そう考えていると、自然と私の気持ちが落ち着いていた。
「とりあえず、お昼に戻るって言ってある孝志くんのところに早めに戻って、少しだけ揶揄ってから考える事にするわ」
「なんだ、やっぱりいつも通りじゃないですか」
「いつも通りにやってないと、落ち着かないだけよ」
やっぱり、私と孝志くんとのコミュニケーションは揶揄っている最中が一番楽しくて、ドキドキする。そのドキドキを味わいながら、昨日の続きをしよう。きっと、孝志くんだって許してくれる。
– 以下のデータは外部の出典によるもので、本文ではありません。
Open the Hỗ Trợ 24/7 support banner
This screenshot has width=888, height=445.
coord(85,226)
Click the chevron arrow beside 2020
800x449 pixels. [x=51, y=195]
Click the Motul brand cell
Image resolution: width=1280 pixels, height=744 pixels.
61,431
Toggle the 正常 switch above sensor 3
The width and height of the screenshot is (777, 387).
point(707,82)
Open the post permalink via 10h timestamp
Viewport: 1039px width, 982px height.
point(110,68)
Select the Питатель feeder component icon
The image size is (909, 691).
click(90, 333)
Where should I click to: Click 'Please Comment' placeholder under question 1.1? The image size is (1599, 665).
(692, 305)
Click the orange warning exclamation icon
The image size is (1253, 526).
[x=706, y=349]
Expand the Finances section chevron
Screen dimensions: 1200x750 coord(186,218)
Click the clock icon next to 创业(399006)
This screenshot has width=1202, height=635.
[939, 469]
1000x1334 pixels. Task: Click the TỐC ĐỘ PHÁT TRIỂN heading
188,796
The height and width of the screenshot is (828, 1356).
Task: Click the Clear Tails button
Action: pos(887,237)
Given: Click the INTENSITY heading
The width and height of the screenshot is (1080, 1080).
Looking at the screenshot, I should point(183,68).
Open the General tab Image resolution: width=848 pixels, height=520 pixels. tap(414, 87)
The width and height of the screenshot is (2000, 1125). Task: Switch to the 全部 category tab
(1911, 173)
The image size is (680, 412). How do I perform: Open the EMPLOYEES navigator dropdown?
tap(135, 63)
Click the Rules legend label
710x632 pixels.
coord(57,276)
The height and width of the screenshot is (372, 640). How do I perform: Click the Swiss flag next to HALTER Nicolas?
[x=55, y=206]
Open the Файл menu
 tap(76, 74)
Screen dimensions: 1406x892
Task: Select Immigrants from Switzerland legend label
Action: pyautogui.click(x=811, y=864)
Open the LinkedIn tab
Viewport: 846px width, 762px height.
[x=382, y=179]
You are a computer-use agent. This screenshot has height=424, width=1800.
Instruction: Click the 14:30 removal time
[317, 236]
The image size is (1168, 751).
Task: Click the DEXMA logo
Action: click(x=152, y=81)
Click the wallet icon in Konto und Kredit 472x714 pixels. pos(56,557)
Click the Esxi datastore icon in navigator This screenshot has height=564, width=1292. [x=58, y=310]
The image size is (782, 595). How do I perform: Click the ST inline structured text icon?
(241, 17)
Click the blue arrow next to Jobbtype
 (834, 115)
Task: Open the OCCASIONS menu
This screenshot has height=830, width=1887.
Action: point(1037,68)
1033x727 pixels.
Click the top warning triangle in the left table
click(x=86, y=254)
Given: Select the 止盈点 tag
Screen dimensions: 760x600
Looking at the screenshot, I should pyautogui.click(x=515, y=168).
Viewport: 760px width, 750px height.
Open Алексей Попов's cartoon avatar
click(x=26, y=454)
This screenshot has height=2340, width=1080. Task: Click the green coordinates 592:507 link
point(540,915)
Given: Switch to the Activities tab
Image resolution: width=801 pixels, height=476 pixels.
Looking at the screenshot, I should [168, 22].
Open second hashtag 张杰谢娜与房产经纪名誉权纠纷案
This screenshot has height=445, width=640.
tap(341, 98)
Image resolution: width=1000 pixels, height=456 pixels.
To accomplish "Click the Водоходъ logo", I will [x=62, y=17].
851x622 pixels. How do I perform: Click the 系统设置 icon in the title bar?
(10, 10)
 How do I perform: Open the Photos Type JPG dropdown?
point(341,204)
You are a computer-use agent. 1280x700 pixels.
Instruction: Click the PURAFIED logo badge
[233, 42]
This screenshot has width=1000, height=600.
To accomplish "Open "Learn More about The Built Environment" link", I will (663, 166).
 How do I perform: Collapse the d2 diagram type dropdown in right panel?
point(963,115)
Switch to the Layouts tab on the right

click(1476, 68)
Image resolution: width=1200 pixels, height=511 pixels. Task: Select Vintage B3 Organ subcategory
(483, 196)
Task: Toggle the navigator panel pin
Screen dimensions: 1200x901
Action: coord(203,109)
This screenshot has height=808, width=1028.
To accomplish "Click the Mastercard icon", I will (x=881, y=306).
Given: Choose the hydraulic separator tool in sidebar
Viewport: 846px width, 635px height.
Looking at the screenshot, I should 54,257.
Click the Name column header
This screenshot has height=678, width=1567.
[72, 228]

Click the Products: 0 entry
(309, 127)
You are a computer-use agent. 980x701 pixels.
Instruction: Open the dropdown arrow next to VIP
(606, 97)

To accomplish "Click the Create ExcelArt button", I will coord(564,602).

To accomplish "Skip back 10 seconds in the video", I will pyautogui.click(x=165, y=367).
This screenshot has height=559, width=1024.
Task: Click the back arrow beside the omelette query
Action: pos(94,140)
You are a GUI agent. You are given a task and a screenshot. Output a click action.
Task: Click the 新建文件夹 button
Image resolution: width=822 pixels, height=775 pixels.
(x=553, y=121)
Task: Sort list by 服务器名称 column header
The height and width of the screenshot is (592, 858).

一刻も早く孝志くんに会いたくて仕方がない私。玄関でのやりとりは続いていると言うのに、足先は帰り道を示してしまう。
そんな私に悠ちゃんはニコリと笑いかけながら問いかけてくる。
「先輩、最後に一ついいですか?」
「どうしたの、改まって」
「孝志の真剣な顔を久々に見たって言ってましたけど……それ以外だとどこで見たんですか?」
と。
「そうね……」
悠ちゃんがどんな意図で質問してきたのかは分からないけれど、答える内容はすぐに固まって───
「初めて孝志くんに愛の告白を受けた時かしら」
そう、即答した。
その後、悠ちゃんに「もう、行って大丈夫ですよ」と言われた私はそのまま彼女の部屋を後にした。
愛しの孝志くんの元を目指して───。